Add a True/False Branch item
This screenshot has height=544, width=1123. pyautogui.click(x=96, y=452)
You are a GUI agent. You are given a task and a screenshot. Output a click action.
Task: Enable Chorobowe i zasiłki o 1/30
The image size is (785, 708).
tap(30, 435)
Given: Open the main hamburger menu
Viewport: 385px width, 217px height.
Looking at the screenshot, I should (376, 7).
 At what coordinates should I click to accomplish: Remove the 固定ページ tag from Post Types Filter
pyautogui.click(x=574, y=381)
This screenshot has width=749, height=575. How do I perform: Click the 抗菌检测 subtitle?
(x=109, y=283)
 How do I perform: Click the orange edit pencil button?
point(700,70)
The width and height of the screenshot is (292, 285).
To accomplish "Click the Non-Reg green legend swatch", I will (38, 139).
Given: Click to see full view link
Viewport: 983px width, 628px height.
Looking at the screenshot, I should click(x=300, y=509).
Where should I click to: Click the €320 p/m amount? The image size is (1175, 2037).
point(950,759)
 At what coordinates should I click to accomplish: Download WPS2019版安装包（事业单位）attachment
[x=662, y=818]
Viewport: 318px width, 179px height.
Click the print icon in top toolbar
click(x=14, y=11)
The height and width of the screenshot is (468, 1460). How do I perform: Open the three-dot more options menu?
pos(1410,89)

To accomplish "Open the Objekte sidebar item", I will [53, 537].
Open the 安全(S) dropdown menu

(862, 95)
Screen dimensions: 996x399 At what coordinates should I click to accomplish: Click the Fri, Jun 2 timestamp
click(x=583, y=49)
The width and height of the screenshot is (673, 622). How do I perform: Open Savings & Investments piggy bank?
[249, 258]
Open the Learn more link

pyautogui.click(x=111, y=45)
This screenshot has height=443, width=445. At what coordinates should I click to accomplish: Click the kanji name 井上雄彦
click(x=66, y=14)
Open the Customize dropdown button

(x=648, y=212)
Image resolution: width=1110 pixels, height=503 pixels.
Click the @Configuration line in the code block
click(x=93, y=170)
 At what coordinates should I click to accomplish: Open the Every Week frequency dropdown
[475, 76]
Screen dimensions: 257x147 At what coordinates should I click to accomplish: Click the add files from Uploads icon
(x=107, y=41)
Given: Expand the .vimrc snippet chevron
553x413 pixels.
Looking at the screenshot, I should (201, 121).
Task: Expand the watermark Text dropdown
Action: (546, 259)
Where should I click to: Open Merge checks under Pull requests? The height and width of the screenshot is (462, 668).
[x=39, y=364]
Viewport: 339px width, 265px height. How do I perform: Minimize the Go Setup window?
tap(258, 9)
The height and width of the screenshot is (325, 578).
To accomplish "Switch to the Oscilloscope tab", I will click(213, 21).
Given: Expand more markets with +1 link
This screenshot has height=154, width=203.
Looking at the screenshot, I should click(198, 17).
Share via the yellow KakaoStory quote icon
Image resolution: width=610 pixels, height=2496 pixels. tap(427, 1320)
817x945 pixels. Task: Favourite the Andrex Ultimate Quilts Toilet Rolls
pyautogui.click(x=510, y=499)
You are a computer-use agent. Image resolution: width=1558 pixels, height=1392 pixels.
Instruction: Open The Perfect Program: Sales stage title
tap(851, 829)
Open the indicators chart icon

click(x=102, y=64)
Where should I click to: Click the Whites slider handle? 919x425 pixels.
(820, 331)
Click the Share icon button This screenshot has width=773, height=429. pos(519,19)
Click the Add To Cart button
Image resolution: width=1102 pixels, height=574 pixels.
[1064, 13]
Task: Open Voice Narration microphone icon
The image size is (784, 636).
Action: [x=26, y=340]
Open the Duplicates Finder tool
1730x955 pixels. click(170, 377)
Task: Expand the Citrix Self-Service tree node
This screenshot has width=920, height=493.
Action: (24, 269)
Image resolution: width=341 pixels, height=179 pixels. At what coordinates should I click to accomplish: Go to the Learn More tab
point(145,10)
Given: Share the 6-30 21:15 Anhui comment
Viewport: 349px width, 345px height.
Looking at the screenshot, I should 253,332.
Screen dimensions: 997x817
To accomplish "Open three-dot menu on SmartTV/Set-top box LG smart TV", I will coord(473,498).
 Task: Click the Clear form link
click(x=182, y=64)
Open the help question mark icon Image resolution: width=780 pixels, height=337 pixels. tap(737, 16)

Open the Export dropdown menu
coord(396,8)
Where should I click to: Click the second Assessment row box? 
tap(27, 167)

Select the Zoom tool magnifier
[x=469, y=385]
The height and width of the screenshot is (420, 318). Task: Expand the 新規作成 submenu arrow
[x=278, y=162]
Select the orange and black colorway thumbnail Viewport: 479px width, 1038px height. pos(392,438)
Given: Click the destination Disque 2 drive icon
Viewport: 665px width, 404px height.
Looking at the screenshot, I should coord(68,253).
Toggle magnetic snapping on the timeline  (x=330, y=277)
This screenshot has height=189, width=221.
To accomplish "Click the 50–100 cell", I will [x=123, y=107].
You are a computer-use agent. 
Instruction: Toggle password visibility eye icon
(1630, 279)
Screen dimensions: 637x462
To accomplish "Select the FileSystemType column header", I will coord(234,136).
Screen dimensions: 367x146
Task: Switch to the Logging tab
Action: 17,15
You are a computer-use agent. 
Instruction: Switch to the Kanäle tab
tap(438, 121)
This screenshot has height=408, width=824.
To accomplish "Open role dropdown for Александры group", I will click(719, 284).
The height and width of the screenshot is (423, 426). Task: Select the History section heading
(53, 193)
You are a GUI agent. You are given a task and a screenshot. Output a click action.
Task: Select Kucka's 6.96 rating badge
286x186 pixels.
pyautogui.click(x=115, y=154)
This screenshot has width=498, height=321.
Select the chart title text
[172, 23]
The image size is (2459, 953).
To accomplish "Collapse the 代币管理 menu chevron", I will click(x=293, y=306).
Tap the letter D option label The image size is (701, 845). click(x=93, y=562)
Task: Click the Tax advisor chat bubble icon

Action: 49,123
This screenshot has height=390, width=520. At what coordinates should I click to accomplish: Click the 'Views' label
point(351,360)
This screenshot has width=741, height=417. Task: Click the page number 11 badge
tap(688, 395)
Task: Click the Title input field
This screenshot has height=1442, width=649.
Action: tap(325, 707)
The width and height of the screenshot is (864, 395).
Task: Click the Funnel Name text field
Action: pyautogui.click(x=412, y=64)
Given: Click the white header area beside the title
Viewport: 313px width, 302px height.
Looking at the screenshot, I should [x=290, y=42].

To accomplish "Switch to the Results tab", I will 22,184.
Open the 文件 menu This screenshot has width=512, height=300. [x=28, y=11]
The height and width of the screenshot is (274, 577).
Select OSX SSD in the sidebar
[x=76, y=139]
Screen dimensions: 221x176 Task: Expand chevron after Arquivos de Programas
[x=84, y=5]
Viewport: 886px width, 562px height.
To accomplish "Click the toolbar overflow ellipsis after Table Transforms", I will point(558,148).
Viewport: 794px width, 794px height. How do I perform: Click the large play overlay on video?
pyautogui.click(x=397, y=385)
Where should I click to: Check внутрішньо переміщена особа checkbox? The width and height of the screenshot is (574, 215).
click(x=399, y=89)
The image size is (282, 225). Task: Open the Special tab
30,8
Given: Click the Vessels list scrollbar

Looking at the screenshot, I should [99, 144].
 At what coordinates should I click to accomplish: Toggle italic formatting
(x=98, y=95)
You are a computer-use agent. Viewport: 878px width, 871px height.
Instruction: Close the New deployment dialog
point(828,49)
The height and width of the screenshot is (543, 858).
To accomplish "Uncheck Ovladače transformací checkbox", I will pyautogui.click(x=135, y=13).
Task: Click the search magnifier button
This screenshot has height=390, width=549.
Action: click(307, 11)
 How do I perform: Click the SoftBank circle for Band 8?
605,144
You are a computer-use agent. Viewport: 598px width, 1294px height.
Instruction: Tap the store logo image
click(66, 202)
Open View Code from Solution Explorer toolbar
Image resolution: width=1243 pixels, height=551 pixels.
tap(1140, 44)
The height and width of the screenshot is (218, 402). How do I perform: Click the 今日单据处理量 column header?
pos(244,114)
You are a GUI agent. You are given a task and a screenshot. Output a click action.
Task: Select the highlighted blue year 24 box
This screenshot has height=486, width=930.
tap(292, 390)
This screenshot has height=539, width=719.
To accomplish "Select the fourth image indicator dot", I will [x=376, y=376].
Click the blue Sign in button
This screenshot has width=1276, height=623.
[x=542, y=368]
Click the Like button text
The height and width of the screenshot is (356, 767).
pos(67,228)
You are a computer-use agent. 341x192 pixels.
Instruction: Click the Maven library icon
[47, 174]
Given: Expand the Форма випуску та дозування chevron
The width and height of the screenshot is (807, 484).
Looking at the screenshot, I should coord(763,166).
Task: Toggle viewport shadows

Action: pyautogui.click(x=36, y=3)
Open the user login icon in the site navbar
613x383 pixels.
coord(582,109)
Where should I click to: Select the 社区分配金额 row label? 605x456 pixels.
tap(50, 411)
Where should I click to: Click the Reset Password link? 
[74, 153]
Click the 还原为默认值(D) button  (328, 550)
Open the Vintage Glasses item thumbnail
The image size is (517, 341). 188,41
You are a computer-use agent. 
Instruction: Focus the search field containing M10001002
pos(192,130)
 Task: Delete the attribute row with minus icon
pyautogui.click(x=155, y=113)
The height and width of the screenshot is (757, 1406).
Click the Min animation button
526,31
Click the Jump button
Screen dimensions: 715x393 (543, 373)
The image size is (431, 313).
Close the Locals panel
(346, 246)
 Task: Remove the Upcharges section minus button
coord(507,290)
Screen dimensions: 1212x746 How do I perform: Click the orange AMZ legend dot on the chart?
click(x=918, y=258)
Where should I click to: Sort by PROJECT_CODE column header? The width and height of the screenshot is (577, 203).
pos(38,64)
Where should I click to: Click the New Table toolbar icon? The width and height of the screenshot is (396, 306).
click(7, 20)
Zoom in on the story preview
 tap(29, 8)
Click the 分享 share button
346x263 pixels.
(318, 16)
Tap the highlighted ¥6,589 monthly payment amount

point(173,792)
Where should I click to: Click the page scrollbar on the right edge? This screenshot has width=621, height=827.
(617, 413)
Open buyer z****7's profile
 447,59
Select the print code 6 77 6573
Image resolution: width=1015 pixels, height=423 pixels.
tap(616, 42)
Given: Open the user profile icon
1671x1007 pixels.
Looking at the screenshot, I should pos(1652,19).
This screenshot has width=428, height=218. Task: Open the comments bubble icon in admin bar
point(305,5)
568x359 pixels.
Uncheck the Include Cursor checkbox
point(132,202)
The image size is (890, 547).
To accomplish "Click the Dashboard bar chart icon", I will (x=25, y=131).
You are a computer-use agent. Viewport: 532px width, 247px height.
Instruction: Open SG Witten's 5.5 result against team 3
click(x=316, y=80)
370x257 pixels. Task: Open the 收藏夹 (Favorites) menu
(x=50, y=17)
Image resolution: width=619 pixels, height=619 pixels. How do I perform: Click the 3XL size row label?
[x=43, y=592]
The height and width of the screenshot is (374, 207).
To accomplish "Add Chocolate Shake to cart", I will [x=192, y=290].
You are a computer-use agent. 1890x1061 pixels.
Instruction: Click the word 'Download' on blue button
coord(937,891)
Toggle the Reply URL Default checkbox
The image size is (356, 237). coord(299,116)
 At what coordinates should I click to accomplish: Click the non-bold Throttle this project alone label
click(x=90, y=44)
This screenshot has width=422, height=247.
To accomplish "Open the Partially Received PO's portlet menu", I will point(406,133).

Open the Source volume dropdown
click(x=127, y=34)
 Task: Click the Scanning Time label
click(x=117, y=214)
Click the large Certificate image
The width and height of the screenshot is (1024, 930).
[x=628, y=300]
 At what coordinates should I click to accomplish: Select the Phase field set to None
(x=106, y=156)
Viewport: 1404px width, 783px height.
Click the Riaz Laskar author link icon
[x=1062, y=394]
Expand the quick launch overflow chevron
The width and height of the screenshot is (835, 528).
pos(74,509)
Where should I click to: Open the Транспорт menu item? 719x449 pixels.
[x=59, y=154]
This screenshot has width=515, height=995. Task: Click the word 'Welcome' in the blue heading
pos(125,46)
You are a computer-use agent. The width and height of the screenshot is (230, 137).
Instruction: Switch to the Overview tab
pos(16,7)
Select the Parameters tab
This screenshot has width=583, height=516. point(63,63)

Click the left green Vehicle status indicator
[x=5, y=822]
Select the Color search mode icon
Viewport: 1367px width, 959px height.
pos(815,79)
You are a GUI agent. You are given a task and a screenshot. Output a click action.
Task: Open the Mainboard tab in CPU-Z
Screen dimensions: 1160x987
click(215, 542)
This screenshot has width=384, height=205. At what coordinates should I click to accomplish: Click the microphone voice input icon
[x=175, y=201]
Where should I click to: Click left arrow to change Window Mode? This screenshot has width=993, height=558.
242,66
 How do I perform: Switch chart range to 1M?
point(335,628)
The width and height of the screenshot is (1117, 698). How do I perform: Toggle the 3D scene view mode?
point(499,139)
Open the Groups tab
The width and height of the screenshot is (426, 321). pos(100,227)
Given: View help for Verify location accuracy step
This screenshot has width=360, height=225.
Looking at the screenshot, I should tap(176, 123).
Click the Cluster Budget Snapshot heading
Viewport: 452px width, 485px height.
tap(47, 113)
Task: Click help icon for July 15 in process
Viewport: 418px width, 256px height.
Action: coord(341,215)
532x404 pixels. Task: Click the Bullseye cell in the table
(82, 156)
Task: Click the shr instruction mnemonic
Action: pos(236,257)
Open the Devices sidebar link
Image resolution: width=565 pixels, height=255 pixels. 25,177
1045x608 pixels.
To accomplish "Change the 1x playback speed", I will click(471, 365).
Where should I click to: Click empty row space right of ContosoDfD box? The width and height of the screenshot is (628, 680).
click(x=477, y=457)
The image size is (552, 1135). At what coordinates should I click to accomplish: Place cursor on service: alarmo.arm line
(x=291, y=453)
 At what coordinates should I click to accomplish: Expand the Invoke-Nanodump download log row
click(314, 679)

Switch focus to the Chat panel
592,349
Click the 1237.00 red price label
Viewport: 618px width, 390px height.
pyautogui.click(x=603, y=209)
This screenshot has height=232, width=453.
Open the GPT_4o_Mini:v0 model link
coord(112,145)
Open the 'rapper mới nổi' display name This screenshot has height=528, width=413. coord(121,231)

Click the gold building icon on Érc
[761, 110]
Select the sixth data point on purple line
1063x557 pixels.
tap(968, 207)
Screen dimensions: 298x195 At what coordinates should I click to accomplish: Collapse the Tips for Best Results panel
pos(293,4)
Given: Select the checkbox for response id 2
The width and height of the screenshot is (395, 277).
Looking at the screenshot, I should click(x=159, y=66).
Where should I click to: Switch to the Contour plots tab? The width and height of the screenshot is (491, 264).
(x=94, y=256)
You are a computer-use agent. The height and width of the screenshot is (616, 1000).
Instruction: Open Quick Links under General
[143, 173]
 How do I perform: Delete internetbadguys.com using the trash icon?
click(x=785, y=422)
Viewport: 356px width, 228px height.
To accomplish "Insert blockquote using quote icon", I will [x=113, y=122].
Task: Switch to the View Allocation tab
-------------------------
### WHAT TO PRODUCE
Lines from the top of the data above through the line with "Given: Open the main hamburger menu", both ends included: copy them exactly, nothing more.

### RESPONSE AREA
Add a True/False Branch item
This screenshot has height=544, width=1123. pyautogui.click(x=96, y=452)
You are a GUI agent. You are given a task and a screenshot. Output a click action.
Task: Enable Chorobowe i zasiłki o 1/30
The image size is (785, 708).
tap(30, 435)
Given: Open the main hamburger menu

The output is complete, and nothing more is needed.